Robotic surgery's benefits not yet proven
Hospitals may be misleading their patients about the superiority of robotic surgery over conventional surgery, according to new research from Johns Hopkins.
Robotic surgery is the latest high tech thing, and many facilities are investing heavily in equipment that they then tout on their websites. But much of the information and images are provided by the manufacturers, said Dr. Marty Makary, an associate professor of surgery at Hopkins’s School of Medicine and the study leader.
Four in 10 hospital websites out of 400 analyzed were publicizing the use of robotic surgery for minimally invasive surgery, and most said it’s better, though there have been no randomized, controlled studies, Makary said. And the hospitals don’t even say to what surgery the robotics are being compared.
“The public regards a hospital's official website as an authoritative source of medical information in the voice of a physician,” Makary said in a statement. “But in this case, hospitals have outsourced patient education content to the device manufacturer, allowing industry to make claims that are unsubstantiated by the literature. It's dishonest and it's misleading.”

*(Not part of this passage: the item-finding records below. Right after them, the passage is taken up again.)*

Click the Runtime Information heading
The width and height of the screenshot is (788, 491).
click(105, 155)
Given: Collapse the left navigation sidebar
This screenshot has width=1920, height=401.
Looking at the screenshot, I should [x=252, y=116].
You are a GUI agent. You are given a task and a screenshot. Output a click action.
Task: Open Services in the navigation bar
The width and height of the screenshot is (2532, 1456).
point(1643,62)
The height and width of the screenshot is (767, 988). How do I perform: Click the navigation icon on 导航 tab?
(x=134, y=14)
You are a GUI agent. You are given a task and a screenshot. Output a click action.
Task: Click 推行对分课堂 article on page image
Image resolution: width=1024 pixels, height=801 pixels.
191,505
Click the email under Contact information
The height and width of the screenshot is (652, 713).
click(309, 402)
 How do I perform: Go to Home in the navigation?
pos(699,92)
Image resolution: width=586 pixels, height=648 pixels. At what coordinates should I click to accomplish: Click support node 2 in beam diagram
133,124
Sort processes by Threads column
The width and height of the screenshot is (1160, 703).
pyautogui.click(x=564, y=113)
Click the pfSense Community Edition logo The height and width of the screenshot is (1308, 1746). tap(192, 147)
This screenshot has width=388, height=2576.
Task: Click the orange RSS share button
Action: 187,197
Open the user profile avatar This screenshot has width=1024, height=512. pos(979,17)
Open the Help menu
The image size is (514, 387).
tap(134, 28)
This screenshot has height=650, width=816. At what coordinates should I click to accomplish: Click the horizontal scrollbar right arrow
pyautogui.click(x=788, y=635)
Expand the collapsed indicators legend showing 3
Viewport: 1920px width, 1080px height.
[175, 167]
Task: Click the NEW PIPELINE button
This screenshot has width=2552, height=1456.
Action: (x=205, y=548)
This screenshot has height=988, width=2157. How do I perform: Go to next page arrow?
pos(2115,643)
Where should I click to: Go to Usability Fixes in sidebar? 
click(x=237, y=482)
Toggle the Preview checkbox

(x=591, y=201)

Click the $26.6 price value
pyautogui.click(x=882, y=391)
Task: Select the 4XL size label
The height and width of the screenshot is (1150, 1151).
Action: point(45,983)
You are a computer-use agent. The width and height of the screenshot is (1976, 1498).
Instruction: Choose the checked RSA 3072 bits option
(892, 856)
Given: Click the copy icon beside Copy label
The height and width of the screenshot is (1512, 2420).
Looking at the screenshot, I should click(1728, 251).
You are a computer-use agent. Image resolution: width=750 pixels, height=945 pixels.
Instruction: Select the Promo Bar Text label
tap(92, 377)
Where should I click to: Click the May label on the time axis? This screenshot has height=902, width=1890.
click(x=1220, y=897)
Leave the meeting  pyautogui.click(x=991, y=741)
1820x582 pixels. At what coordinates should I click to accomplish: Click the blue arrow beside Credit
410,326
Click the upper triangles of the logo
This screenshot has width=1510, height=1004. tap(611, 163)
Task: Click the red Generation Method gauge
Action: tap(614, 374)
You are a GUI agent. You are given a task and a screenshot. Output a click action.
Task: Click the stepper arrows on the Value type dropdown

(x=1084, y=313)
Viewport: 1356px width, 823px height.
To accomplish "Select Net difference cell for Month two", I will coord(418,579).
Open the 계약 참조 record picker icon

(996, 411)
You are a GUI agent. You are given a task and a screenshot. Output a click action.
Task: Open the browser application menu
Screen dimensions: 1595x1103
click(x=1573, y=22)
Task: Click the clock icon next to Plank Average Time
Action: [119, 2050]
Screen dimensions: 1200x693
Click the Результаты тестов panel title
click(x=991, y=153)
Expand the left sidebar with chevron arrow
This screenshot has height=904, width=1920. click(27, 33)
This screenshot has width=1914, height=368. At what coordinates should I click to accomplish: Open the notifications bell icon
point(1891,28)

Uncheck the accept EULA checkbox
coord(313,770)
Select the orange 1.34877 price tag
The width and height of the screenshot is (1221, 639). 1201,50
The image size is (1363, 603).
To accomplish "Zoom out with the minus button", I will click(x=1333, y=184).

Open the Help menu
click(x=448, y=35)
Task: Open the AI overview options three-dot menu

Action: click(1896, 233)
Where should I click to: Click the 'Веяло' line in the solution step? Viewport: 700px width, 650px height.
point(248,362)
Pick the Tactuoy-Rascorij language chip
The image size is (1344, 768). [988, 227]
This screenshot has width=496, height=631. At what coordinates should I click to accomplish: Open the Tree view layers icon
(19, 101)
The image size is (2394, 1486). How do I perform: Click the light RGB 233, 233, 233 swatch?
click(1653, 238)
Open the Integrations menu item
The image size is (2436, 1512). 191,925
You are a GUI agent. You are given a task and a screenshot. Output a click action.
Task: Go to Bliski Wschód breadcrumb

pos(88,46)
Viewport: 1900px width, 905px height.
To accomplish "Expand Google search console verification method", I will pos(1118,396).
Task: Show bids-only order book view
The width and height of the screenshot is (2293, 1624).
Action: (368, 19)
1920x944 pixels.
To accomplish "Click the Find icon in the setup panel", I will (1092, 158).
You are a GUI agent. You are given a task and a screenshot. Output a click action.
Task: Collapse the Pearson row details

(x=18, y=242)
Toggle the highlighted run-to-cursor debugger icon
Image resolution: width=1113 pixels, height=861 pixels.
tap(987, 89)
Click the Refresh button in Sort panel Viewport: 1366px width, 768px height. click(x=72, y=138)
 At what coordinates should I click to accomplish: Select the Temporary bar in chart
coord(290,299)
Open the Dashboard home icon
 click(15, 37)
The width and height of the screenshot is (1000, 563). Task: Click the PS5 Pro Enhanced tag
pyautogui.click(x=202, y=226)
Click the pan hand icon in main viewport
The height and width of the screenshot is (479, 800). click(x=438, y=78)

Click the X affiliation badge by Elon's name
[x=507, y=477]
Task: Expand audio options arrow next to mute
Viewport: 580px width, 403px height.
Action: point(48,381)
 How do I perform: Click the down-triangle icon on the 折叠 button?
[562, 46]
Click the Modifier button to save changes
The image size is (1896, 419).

Use of robotics has grown 400 percent in the last four years for common procedures such as gynecological, heart and prostate surgeries, Makary said. He said manufacturers can’t back up claims that robotics are more precise and make smaller incisions and lead to shorter hospitals stays and less pain.
Makary, reporting online in the Journal for Healthcare Quality, said they take more time so they keep patients under anesthesia longer. They also are more expensive.